Problem requirements:
Please output everything from the line containing "Open the Antarctica tour title dated 2028" down to the line containing "736x399 pixels. [687, 18]", both of those lines included, reproducing each one without any change.
--- Start ---
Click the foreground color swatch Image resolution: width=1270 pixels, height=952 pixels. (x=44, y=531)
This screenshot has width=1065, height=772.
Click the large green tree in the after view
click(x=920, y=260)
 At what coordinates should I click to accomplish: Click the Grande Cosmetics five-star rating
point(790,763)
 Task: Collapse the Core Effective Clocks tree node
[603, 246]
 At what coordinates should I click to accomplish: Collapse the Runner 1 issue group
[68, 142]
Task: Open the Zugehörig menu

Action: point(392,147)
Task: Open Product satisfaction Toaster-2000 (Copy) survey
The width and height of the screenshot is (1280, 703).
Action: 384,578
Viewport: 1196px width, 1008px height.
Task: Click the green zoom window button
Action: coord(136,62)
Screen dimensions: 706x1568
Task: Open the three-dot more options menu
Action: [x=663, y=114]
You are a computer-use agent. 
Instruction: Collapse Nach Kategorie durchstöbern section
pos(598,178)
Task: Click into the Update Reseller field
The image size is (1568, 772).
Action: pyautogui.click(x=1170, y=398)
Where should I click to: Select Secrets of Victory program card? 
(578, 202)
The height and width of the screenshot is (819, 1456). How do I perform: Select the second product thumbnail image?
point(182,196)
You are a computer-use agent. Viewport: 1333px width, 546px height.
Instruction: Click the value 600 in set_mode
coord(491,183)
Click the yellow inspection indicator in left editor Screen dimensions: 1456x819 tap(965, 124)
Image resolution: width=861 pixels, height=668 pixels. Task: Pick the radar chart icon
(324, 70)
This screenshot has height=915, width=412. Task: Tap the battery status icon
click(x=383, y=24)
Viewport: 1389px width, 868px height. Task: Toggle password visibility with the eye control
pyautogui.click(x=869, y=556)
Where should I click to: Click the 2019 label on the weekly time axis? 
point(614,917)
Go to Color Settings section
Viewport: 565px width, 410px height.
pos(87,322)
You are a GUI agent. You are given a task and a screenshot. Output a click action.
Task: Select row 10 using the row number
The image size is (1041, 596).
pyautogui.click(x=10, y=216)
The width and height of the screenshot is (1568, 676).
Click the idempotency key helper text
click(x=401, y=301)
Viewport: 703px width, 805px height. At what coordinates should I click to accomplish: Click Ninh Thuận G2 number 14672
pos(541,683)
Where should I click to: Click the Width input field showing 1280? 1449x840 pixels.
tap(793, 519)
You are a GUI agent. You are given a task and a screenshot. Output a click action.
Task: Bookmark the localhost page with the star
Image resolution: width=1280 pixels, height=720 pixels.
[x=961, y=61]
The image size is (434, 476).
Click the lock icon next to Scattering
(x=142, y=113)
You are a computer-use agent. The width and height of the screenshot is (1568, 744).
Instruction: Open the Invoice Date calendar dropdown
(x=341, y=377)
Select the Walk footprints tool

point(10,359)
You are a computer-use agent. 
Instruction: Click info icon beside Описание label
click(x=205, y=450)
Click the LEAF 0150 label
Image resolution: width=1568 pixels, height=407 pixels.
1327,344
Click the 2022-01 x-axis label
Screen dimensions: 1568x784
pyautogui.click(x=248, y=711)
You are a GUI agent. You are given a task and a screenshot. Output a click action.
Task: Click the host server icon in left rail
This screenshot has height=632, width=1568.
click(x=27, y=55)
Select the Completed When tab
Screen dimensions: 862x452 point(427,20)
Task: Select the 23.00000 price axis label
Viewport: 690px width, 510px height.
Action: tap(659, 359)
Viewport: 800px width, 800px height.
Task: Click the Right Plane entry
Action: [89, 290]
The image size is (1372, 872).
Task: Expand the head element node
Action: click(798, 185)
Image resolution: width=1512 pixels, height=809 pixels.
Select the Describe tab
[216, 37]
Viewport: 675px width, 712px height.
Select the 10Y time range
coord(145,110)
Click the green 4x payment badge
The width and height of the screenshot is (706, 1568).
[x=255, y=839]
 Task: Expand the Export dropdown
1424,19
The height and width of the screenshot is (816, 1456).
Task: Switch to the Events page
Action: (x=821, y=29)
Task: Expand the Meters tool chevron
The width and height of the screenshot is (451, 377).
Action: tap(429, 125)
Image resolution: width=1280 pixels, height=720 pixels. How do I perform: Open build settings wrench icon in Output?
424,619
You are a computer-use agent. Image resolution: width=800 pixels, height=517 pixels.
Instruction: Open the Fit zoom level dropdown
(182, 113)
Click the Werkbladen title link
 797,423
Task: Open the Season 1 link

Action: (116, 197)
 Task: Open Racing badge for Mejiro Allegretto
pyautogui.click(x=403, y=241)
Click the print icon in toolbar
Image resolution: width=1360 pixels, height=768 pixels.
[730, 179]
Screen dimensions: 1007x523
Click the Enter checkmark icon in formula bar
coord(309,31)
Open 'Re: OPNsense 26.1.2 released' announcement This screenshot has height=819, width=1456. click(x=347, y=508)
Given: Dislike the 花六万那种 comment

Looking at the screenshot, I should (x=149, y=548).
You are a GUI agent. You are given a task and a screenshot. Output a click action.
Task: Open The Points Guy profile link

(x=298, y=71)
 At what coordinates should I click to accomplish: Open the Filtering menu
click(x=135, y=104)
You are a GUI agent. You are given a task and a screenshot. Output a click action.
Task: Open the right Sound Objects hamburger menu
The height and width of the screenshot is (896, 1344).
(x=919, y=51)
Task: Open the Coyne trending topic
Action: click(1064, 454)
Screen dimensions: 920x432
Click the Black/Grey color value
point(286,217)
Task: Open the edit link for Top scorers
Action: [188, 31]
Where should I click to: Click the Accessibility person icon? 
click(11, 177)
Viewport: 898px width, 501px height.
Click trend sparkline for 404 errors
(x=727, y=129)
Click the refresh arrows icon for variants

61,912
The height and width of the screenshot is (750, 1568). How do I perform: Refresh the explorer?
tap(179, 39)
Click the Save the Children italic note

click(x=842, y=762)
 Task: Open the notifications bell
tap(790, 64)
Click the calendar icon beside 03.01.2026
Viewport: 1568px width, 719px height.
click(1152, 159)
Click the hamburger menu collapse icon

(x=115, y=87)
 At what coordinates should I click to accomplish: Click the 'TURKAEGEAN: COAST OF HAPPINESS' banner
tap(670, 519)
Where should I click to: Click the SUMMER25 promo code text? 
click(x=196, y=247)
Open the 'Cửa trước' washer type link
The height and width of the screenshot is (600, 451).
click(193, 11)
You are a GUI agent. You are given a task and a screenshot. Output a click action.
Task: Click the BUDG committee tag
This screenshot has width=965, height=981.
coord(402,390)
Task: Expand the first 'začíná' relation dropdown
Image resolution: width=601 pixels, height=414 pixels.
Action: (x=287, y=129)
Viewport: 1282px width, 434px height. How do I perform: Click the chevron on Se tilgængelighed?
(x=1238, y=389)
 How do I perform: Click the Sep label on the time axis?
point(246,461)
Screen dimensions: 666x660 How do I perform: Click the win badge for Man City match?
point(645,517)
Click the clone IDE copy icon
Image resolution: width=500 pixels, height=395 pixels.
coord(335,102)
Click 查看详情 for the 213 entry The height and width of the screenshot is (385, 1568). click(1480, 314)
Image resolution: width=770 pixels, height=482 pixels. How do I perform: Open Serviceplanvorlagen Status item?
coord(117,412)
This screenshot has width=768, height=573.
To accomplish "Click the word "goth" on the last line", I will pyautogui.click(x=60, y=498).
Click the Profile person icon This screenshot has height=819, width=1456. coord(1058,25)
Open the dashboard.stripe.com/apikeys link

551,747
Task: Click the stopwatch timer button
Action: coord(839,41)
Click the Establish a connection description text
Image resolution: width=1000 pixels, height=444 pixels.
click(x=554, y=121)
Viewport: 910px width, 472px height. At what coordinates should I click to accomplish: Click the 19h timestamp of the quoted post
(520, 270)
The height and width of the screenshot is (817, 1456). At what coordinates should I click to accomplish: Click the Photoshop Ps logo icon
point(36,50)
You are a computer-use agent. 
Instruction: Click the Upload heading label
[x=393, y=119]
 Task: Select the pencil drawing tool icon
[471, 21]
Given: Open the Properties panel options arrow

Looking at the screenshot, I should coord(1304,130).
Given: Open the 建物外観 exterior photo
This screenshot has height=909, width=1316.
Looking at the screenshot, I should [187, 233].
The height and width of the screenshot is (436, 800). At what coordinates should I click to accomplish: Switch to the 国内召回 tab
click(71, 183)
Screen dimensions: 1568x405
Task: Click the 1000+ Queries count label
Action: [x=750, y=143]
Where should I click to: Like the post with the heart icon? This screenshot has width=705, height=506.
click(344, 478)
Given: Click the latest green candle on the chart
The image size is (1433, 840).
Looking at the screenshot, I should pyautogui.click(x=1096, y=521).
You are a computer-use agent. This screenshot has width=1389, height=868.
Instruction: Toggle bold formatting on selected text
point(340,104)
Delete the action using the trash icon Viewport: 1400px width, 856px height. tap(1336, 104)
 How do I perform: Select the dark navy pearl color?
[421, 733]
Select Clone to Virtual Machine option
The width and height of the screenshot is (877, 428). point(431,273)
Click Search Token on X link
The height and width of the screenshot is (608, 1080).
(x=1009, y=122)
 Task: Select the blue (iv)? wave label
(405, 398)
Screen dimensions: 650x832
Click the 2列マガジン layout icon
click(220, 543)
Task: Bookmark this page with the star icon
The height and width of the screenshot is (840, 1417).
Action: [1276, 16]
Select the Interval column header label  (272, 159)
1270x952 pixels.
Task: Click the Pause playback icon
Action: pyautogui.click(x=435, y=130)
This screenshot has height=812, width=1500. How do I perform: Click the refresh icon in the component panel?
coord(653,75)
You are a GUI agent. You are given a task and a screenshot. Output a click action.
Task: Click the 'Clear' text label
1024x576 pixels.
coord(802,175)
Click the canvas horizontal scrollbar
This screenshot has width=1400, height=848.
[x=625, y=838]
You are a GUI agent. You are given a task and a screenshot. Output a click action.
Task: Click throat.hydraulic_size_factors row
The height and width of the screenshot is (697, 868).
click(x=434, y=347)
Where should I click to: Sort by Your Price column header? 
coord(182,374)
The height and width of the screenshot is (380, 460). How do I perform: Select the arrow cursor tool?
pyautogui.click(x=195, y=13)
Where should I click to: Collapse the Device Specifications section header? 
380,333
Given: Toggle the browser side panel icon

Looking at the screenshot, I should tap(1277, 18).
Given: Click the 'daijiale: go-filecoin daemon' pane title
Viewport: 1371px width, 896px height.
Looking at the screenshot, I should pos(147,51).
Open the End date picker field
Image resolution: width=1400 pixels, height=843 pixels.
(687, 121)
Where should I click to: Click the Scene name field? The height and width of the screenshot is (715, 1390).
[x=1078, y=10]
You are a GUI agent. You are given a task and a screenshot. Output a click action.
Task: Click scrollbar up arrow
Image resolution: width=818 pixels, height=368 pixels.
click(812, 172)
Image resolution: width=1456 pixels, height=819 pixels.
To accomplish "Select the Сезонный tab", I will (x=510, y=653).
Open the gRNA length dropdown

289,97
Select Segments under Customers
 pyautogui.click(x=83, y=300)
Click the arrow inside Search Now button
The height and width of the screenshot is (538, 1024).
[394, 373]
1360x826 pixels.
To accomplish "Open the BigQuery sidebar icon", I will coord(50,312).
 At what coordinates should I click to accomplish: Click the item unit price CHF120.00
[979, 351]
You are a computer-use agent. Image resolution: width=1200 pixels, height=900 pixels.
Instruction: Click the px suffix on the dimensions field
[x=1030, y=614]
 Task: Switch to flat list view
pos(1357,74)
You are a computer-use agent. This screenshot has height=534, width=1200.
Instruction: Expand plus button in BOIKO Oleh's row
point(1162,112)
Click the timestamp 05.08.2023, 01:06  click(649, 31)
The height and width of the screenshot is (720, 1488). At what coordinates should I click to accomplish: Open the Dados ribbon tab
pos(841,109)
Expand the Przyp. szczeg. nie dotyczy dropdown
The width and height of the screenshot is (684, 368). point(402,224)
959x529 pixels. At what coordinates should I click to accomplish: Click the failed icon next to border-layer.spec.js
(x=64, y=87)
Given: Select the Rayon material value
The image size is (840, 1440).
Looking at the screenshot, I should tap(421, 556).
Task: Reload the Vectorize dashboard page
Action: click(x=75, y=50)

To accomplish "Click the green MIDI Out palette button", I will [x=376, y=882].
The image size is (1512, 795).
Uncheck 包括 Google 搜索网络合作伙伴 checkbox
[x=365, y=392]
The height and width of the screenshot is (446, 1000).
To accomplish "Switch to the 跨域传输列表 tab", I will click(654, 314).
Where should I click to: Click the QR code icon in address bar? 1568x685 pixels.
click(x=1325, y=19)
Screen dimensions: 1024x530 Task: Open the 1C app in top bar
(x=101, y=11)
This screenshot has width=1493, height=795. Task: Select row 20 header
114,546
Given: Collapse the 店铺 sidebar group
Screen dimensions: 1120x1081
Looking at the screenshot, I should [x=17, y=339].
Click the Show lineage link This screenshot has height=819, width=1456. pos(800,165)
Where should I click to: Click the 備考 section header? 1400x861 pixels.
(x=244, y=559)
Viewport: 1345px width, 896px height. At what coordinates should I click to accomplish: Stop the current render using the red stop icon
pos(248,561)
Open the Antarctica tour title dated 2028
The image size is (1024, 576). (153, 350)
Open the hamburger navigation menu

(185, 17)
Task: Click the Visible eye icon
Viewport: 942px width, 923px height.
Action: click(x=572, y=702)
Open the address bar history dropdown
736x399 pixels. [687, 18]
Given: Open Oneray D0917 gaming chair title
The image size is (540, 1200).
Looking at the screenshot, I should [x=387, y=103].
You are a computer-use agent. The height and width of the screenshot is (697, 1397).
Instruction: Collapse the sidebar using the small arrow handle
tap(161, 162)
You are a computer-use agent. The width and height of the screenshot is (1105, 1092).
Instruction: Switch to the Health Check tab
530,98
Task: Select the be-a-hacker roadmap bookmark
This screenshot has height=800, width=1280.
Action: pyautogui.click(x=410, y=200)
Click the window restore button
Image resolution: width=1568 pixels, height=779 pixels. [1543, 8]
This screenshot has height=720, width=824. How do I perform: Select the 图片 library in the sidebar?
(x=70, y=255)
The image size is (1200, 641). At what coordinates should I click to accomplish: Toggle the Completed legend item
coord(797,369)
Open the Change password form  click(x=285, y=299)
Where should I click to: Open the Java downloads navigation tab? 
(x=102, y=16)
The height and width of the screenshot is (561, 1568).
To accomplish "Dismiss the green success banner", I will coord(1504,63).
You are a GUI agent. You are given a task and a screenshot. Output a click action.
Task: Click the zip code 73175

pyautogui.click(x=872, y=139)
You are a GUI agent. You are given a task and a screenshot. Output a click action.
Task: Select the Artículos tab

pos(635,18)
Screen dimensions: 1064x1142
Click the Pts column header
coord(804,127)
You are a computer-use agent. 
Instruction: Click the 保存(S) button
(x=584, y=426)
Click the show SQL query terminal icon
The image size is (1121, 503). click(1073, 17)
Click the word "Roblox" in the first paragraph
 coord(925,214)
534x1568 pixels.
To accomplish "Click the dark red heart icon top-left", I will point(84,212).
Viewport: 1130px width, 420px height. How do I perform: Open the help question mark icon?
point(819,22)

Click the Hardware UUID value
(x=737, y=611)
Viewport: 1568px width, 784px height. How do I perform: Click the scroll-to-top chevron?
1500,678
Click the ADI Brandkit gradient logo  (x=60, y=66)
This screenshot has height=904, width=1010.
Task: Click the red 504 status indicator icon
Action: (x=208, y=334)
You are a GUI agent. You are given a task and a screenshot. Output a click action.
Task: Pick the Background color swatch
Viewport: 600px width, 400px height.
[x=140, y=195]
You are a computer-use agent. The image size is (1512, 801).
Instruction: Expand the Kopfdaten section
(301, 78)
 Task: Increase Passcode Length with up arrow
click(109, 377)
--- End ---
Task output:
Open the Antarctica tour title dated 2028
The image size is (1024, 576). (153, 350)
Open the hamburger navigation menu

(185, 17)
Task: Click the Visible eye icon
Viewport: 942px width, 923px height.
Action: click(x=572, y=702)
Open the address bar history dropdown
736x399 pixels. [687, 18]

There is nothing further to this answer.